» TEXTE EXTRAIT
☆ ☆ ☆ ☆
(Paris) Des dizaines de millions de personnes dans le monde souffriraient de COVID-19 longue, et, quatre ans après le début de la pandémie, les chercheurs continuent de progresser dans le « puzzle » de ce syndrome post-infectieux, avec l’espoir de mieux traiter les malades.

La COVID-19 longue est le nom donné à une grande variété de symptômes présents généralement dans les trois mois après l’infection et persistant au moins deux mois après l’infection par le virus du SARS-CoV-2, les plus courants étant la fatigue, l’essoufflement, les douleurs musculaires, le brouillard cérébral.

Si le nombre de personnes touchées par ce phénomène reste difficile à évaluer, cela représenterait 10 à 20 % des personnes ayant contracté la COVID-19, selon l’Organisation mondiale de la santé (OMS).

De nombreuses équipes planchent toujours dans le monde sur les mécanismes, le diagnostic ou le traitement de ce phénomène. Plusieurs travaux récents semblent marquer des avancées.
☆ ☆ ☆ ☆
» VOS CONSIGNES
Rédigez la suite du texte sur la COVID-19 longue, s'il vous plaît, en reprenant juste après sa dernière phrase.

» DONNÉES EXTRAITES
☆ ☆ ☆ ☆
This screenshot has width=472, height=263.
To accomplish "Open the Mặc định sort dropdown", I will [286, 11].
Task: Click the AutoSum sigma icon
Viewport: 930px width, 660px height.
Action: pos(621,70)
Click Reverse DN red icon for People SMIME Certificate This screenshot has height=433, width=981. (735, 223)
☆ ☆ ☆ ☆
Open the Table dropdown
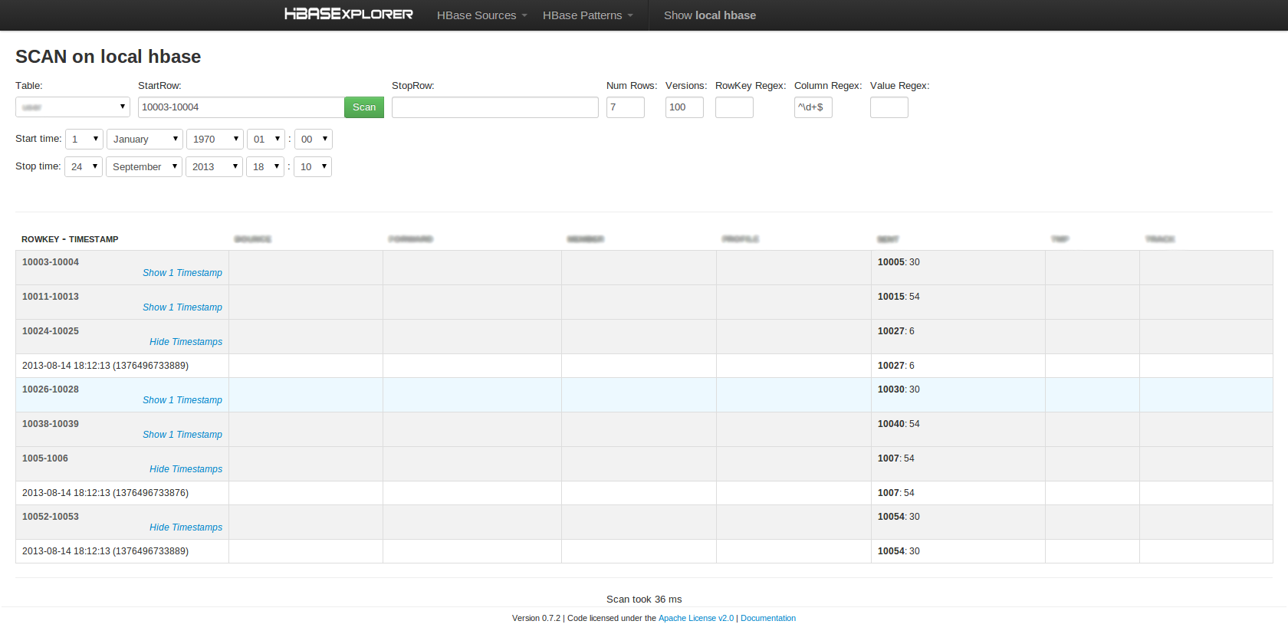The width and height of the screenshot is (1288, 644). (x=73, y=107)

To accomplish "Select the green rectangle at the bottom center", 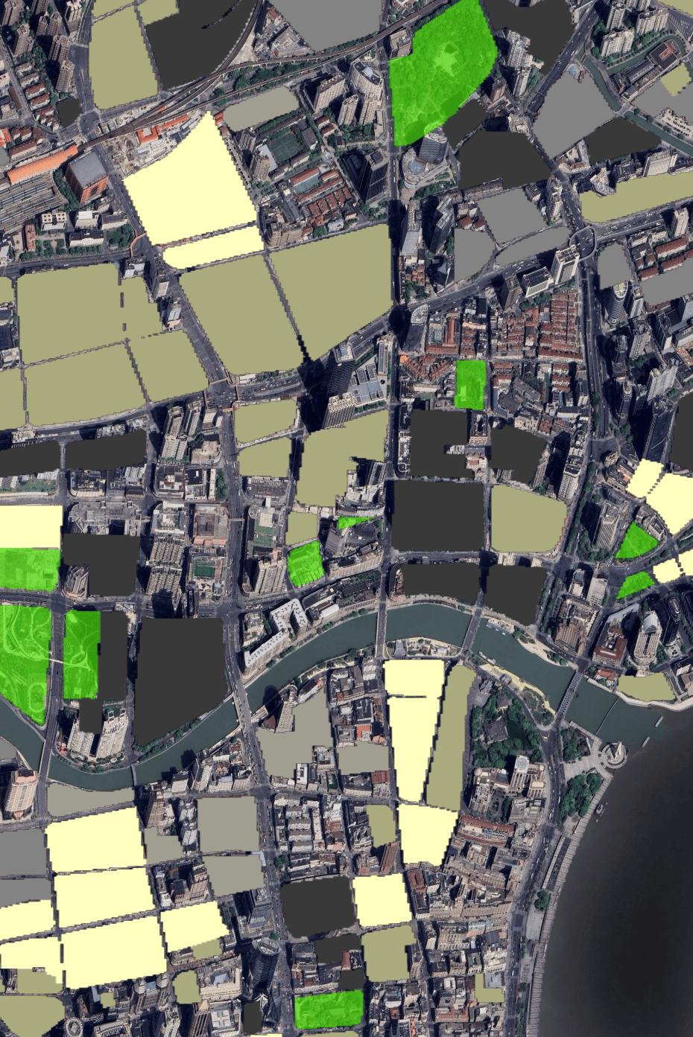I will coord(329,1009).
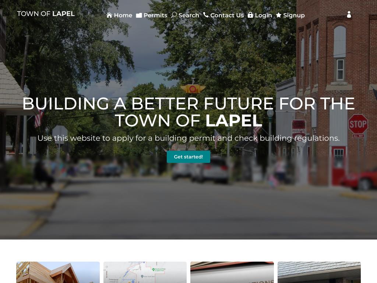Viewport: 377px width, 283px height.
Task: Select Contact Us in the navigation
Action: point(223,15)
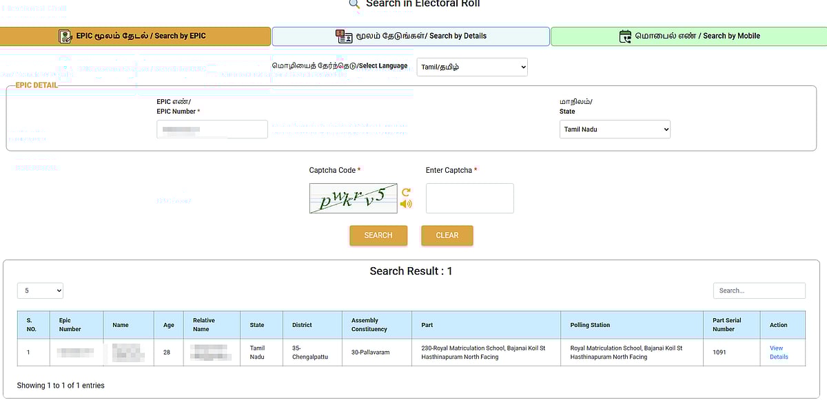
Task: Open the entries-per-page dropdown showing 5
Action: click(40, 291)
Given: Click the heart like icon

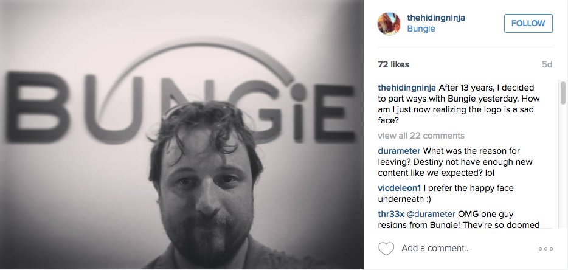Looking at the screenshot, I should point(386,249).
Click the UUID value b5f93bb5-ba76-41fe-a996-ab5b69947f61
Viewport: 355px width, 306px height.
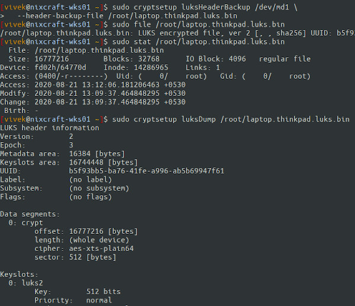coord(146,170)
☆ ☆ ☆ ☆
» RÉSULTAT DE L'EXERCICE
Une étude publiée en janvier dans la revue Science a montré des différences significatives dans les protéines du sang parmi plus de 110 patients ayant eu la COVID-19, dont 40 avec des symptômes six mois après l’infection initiale.

C’est une « pièce centrale du puzzle » pour expliquer pourquoi la COVID-19 reste si longtemps dans l’organisme de certains, a déclaré à l’AFP Onur Boyman, chercheur suisse et auteur principal de l’étude.  

« Tous les aspects » de la vie

Une partie du système immunitaire de l’organisme – le système du complément, qui lutte normalement contre les infections en tuant les cellules infectées – reste apparemment active, continuant à attaquer des cibles saines et provoquant des lésions de tissus, selon ces chercheurs.  

L’équipe a constaté que lorsque les personnes se remettaient de la COVID-19 longue, ce système du complément s’améliorait également, selon Onur Boyman. « Cela montre que la COVID-19 longue est une maladie et qu’il est possible de la mesurer », a ajouté ce chercheur, faisant espérer l’identification de marqueurs spécifiques.

Pour Lucia, une résidente aux États-Unis souffrant de COVID-19 longue qui a préféré ne pas donner son nom de famille, « des études comme celles-ci nous rapprochent beaucoup de la compréhension de la maladie ».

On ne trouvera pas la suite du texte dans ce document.